Quando voltou para o WhatsApp, Telma já estava fora dos diversos grupos que anteriormente fazia parte, o que ajudou na lida com a ferramenta. Além disso, ela desabilitou as notificações e só vê as mensagens quando abre o aplicativo, algo que, como 93% dos usuários de smartphone no Brasil, faz todos os dias – conforme pesquisa Panorama Mobile Time/Opinion Box do ano passado.

ESTRATÉGIAS. ELLEN MORONTE ARGUMENTA QUE NÃO EXISTEM FÓRMULAS ÚNICAS QUE POSSAM MELHORAR A RELAÇÃO COM O APLICATIVO, LEMBRANDO QUE CADA INDIVÍDUO DEVE AVALIAR MEDIDAS QUE POSSA ADOTAR PARA MANTER UMA RELAÇÃO SAUDÁVEL COM A TECNOLOGIA. EM ALGUNS CASOS, QUANDO POSSÍVEL, ELIMINAR AS NOTIFICAÇÕES – PRINCIPAIS ESTÍMULOS PARA A CHECAGEM DE NOVAS CONVERSAS – E VERIFICAR O MENSAGEIRO APENAS EM ALGUNS HORÁRIOS PODE SER UMA INICIATIVA OPORTUNA. OUTRA ESTRATÉGIA É ADOTAR LINHAS DIFERENTES, UMA PARA O TRABALHO E OUTRA PARA AS RELAÇÕES PESSOAIS. MAIS UMA AÇÃO FUNCIONAL É DEIXAR DE LEVAR PARA A CAMA O CELULAR.

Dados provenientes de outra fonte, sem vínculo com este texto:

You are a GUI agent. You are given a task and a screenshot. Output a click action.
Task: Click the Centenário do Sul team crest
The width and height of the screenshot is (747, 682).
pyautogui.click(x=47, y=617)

CULTURA DA URGÊNCIA FACILITA DISSEMINAÇÃO DE NOTÍCIAS FALSAS

Desde os anos 90 se discute a chamada cultura da urgência, que se constituiu a partir de ambientes corporativos e rapidamente foi incorporada à rotina social.  “É como se tudo precisasse de uma respostas imediata. Logo, o fato de eu tomar ciência de alguma coisa já implica que eu precise agir e reagir a isso prontamente”, expõe Cláudio Anastácio de Paula. Uma dinâmica que é, portanto, anterior à popularização dos mecanismos de troca de mensagens instantâneas, mas que encontrou neles terreno fértil.

E esse imediatismo está entre as características que especialistas apontam como potencializadoras da disseminação de informações falsas, pois somos chamados a reagir a tais notícias antes mesmo de saber se são mesmo confiáveis. Além disso, se aproveitando dessa vulnerabilidade sociocultural, há empresas que se especializaram no disparo em massa de mensagens, permitindo, inclusive, segmentação do público. Uma prática que, diga-se, fere as normas de uso da plataforma.

Neste aspecto, é importante lembrar que, de acordo com pesquisa realizada a pedido da Câmara dos Deputados e do Senado Federal em 2019, 79% dos brasileiros usam o WhatsApp como principal fonte de informação. Veículos tradicionais e redes sociais aparecem em segundo e terceiro lugar, respectivamente.

NA TRINCHEIRA CONTRA A DESINFORMAÇÃO

Hoje, há pessoas que, individualmente, encampam a luta contra a disseminação de mentiras nas redes sociais. É o caso da jornalista Camilla Feltrin, 28. Quando o surto do novo coronavírus chegou ao país, ela por muito tempo se desdobrou e buscou desmentir notícias falsas, escolhendo como trincheira justamente o WhatsApp.

Estimulada por uma amiga, ela criou uma lista de transmissão e passou a disparar, todos os dias, um boletim, o Coronanews, com informações verdadeiras sobre boatos que circularam na web.

Camilla começou a usar a plataforma em 2012. “Espera. Estou atravessando a rua”, ela lembra de ter escrito a um amigo. Uma frase que tem um quê de revolucionário: antes do WhatsApp, a comunicação por escrito – como em cartas ou emails – era pensada como que para alguém que pudesse estar ausente. Mas mesmo ela, que criou um projeto que rodava especificamente no mensageiro, toma uma série de cuidados para que o uso não se torne problemático.

“Eu não recebo notificação de nada e, para o trabalho, tenho outra linha. Acho que ajuda a diminuir a ansiedade”, garante, mencionando que compreende que exista uma expectativa para que as respostas sejam respondidas prontamente. Uma cobrança com a qual lida bem.